Puts a whole new meaning on wearing poppies!
Here is a taste of a story Macleans
When the question was asked about whether or not to kill the crop by spraying - this was the answer.
"This year, we'll wait and see how it goes. Next year, the 2008 season, we will consider it," said Lt.-Gen. Mohammed Daoud Daoud on the sidelines of an anti-poppy gathering in Jalalabad, the ancient and verdant capital of Nangahar province, once the heart of Afghanistan's poppy belt.
This year Nangahar was a success. Poppy cultivation stayed low amid a boom that saw Afghanistan produce 82 per cent of the world's opium, providing for 90 per cent of its heroin, according to U.S. and United Nations figures.
Opium eradication is one of the great failures of the five-year period since the U.S.-led invasion in 2001. In 2000, under the Islamist Taliban government, Afghanistan produced virtually no opium.

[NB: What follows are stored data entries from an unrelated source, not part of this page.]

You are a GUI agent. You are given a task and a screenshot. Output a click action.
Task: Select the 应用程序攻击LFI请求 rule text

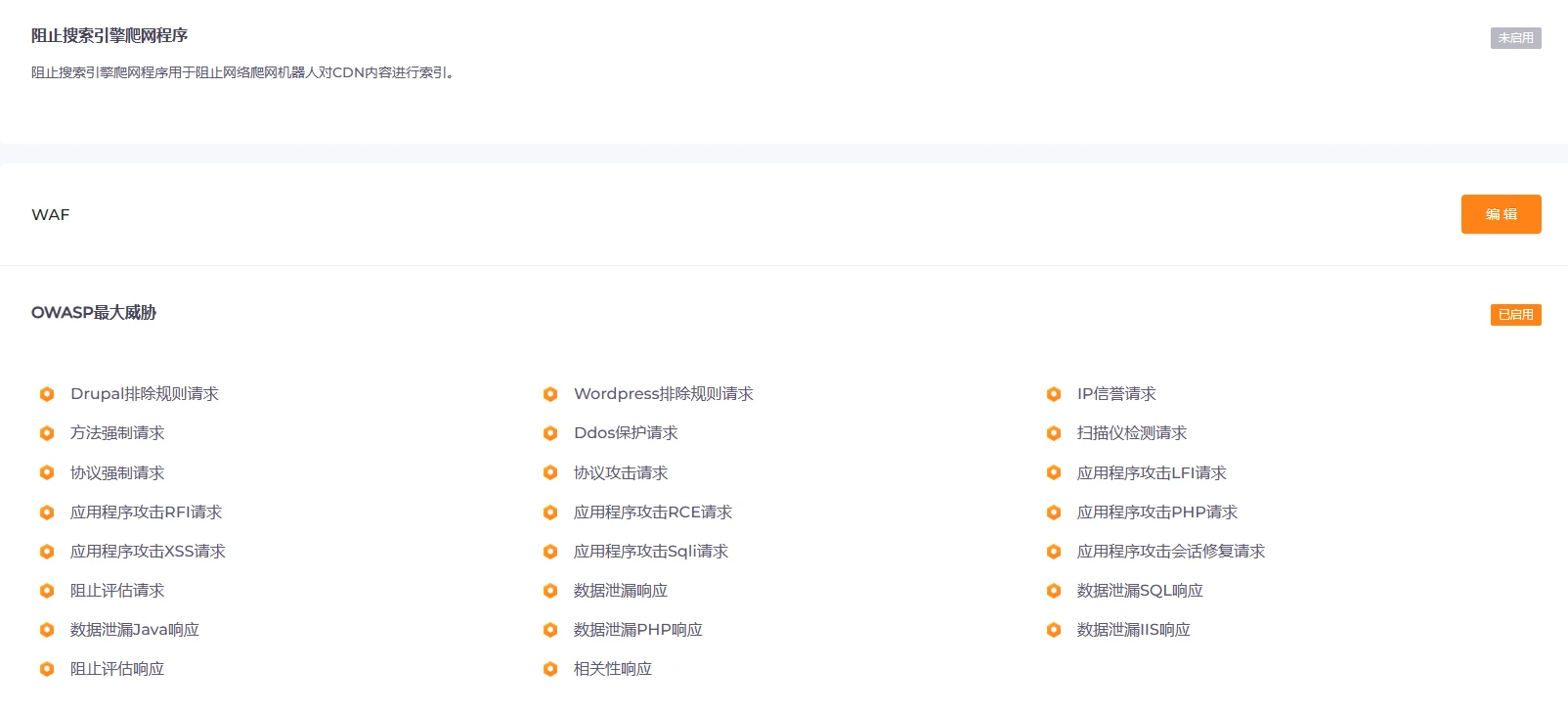click(x=1151, y=473)
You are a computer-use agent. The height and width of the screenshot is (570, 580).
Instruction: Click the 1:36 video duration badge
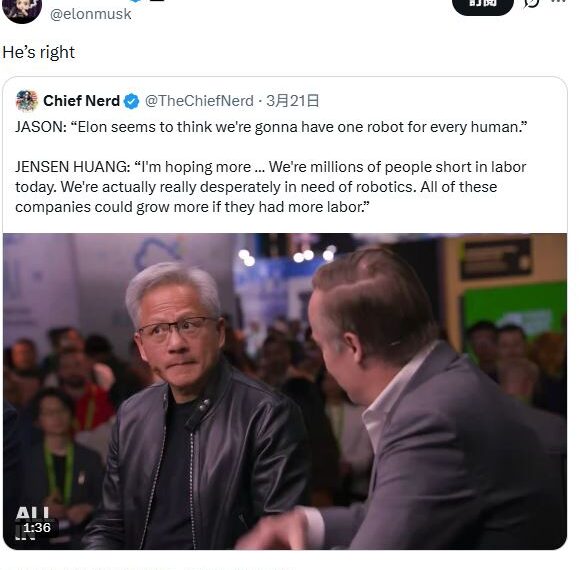pos(37,527)
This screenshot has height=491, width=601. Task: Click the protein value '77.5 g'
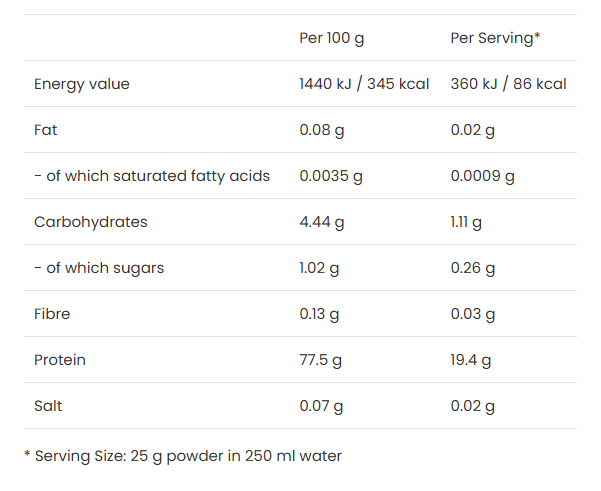320,360
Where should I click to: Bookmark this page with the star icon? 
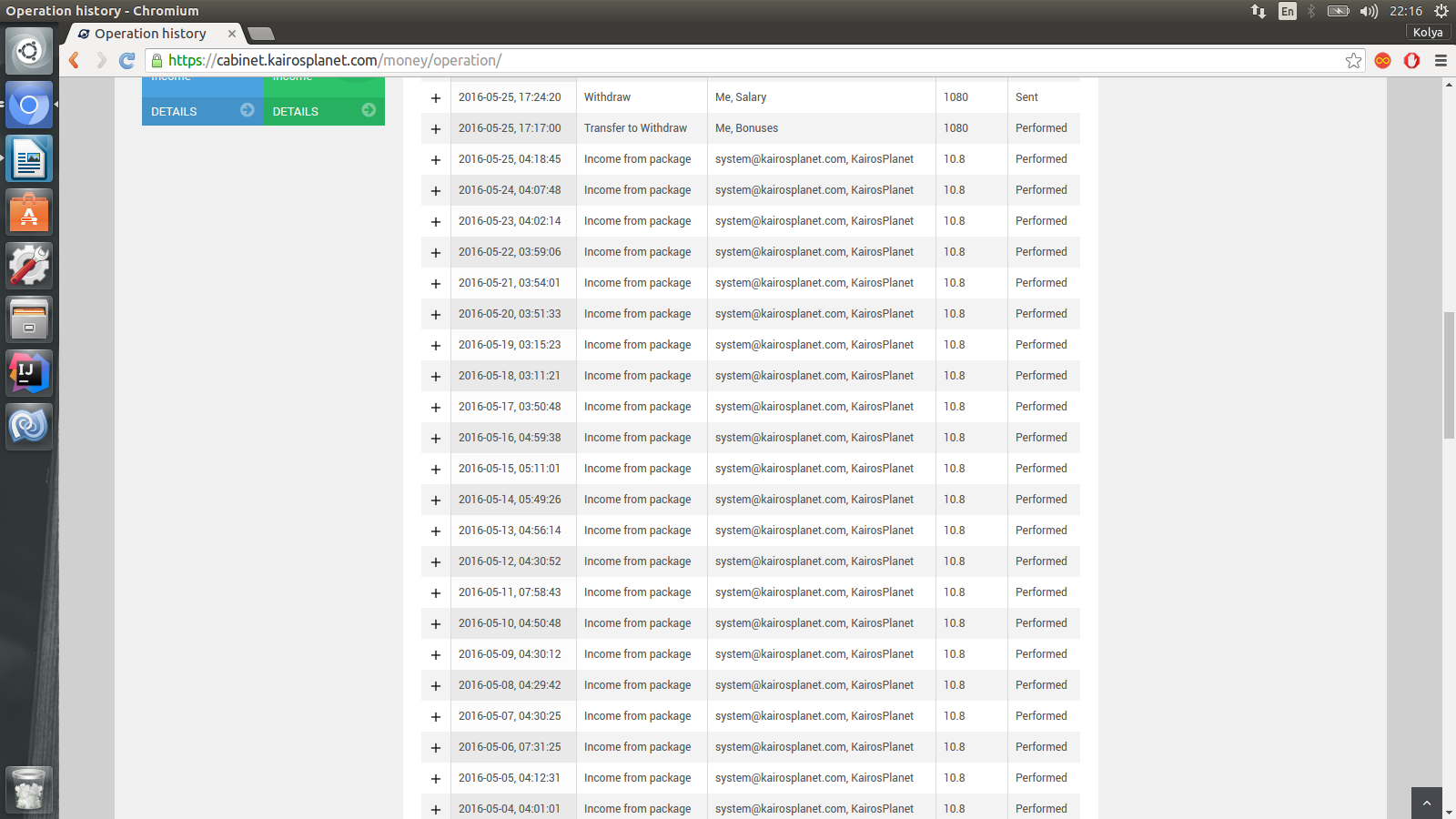(1353, 61)
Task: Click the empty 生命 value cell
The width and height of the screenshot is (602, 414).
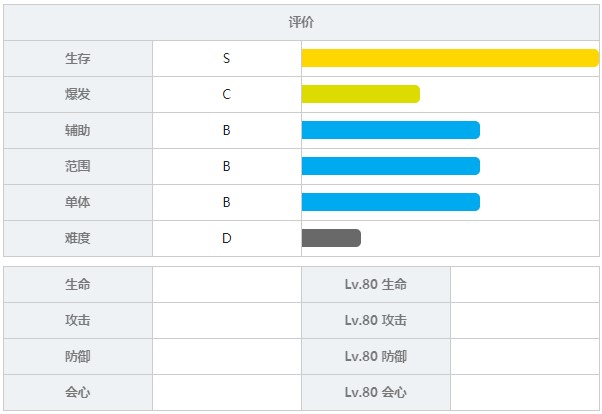Action: pos(227,285)
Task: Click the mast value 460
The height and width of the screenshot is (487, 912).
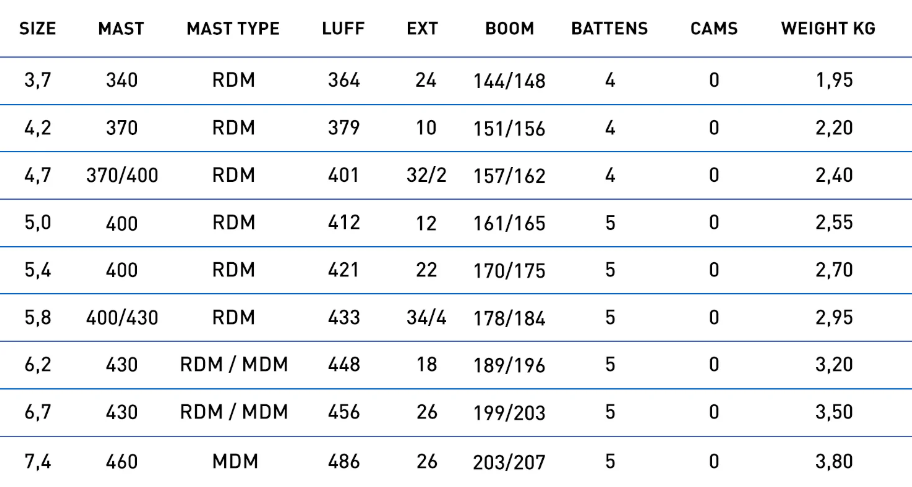Action: click(x=122, y=462)
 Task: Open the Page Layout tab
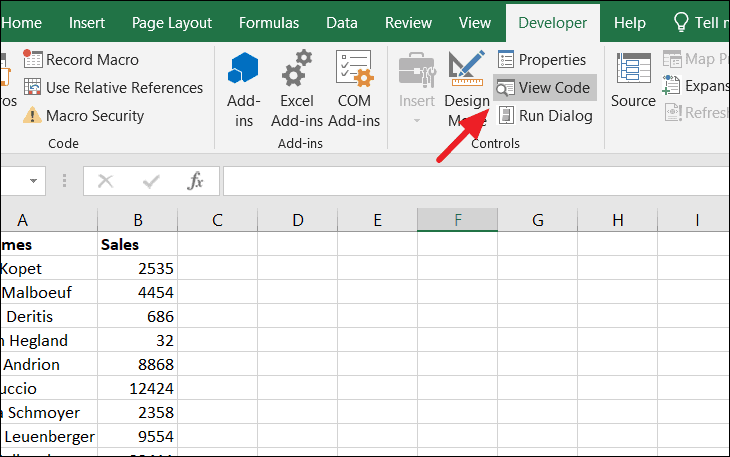click(x=171, y=23)
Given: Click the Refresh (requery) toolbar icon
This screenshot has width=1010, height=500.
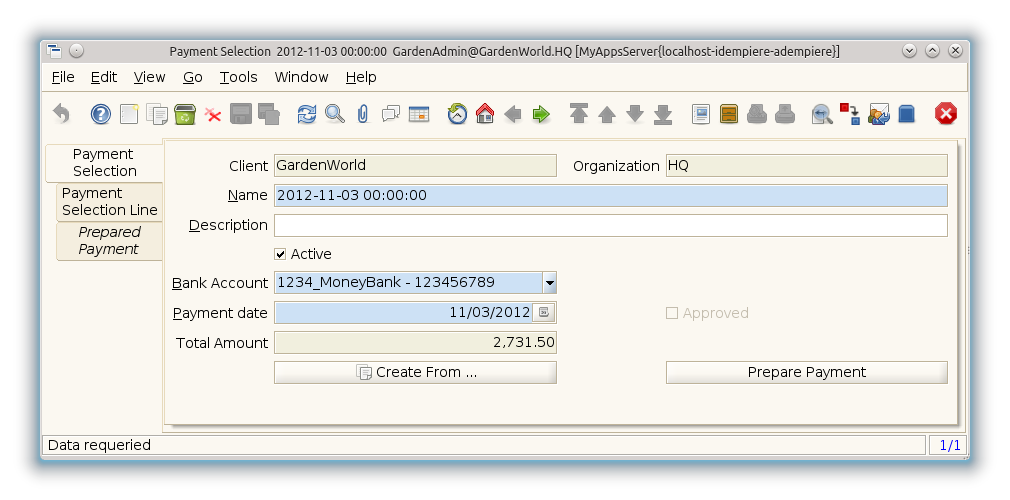Looking at the screenshot, I should click(307, 114).
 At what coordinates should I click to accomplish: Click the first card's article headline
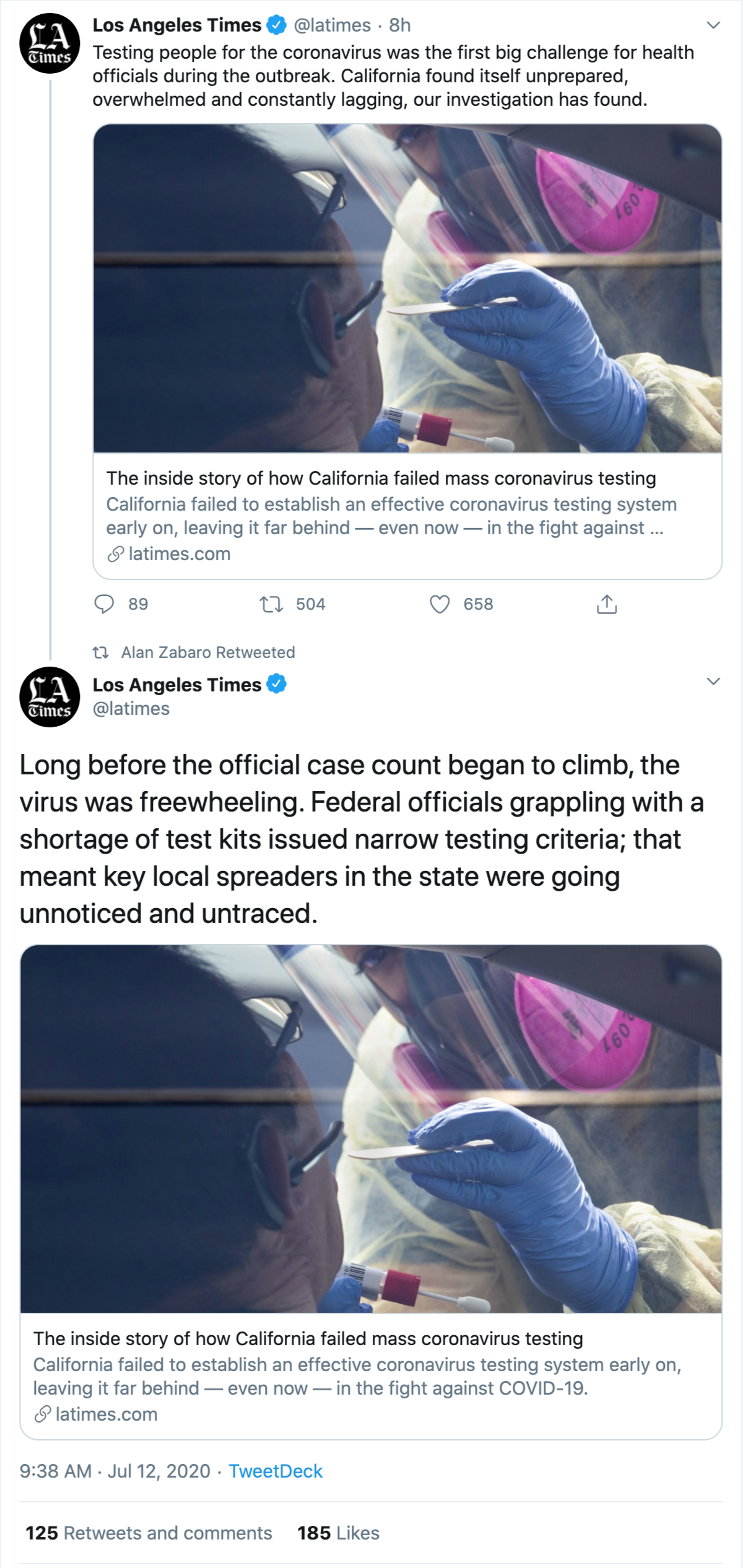click(x=381, y=479)
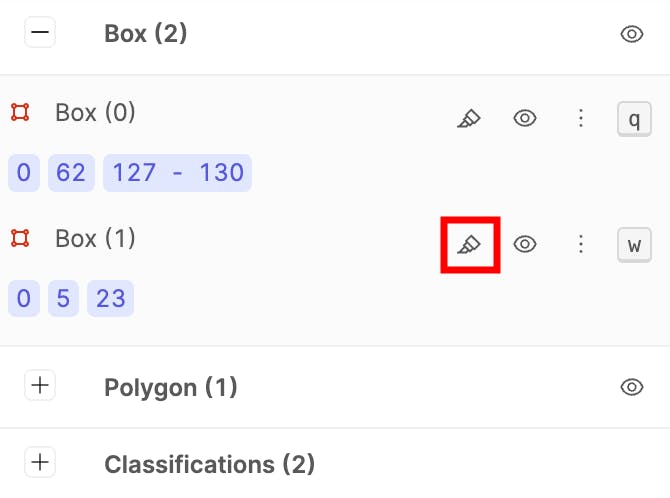
Task: Click the highlighter icon for Box (0)
Action: click(469, 118)
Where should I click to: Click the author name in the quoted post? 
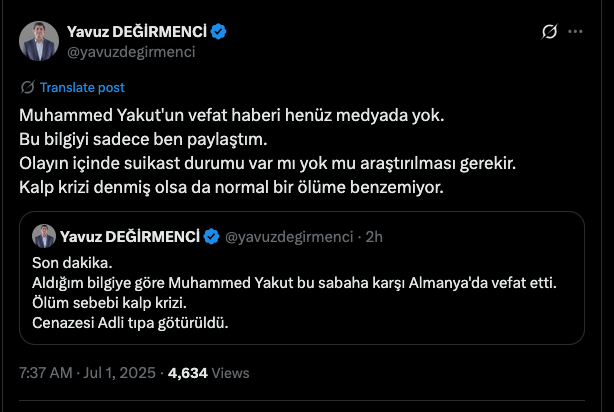pyautogui.click(x=130, y=237)
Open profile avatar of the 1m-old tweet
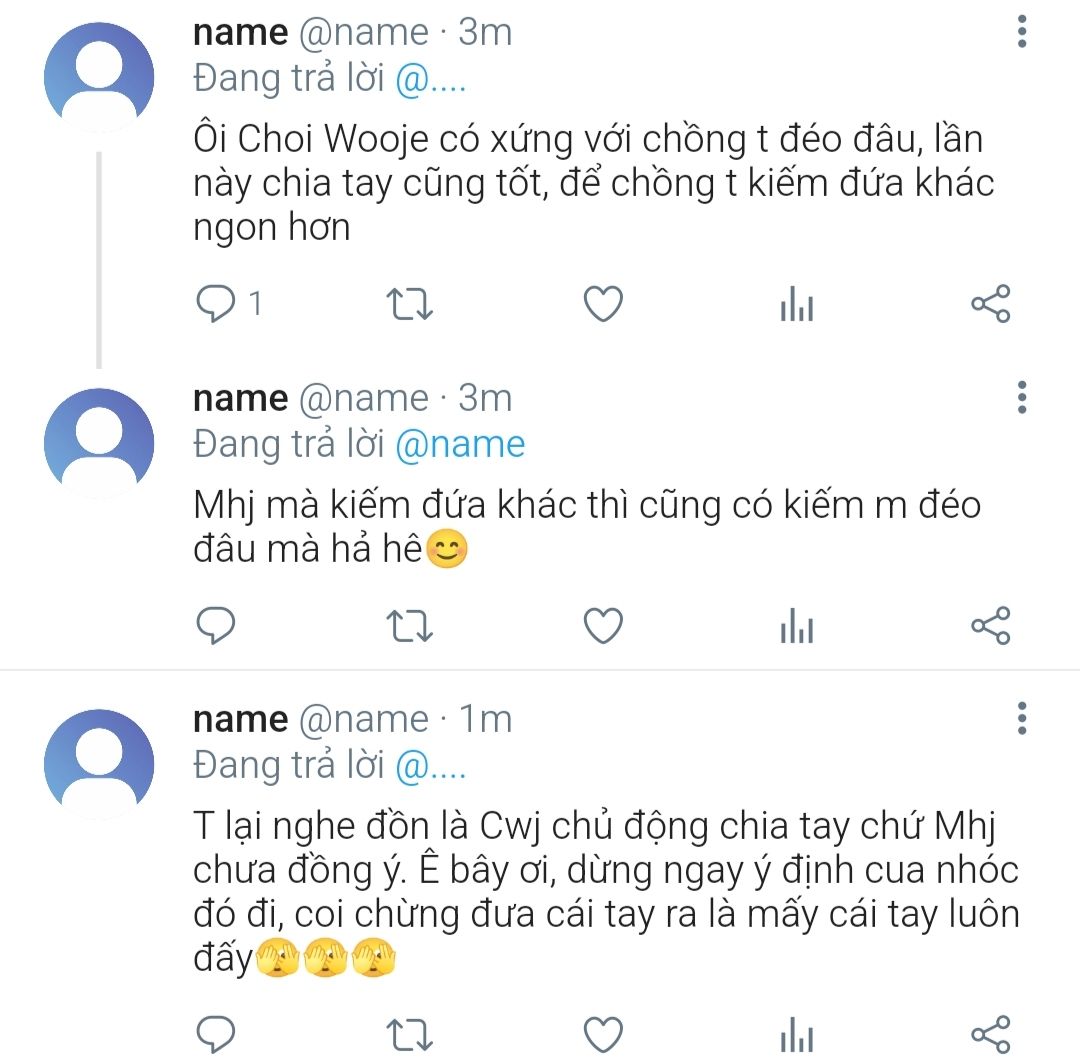The image size is (1080, 1064). click(99, 762)
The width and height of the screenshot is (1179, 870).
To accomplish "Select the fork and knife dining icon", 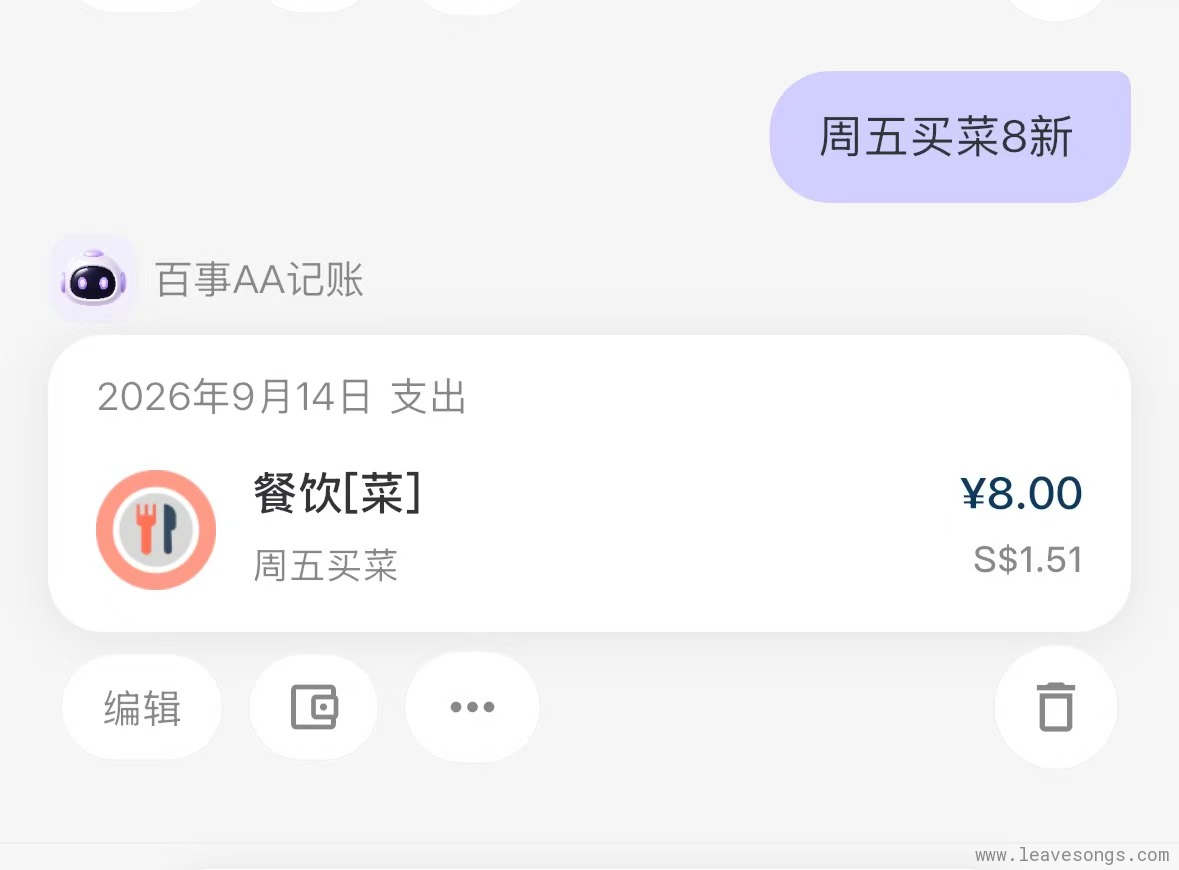I will pyautogui.click(x=156, y=530).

Planting has soared since then, jumping 59 per cent this year, enough to produce 6,700 tonnes of opium that fetched around US$750 million for Afghan farmers and eventually sold for $50 billion on the street, mainly in Europe, according to a UN report.
Opium poppies have become Afghanistan's chief crop and economic mainstay even as Washington and Britain have pumped hundreds of millions of dollars into eradication schemes and complex efforts to create markets for legal crops.
In the meantime, drug money nourishes the insurgency. In the opium-rich southern provinces of Helmand and Kandahar, Taliban commanders protect growers in return for a 30 to 40 per cent tax, which is spent to recruit fighters, experts in the region say.
BRING OUR TROOPS HOME........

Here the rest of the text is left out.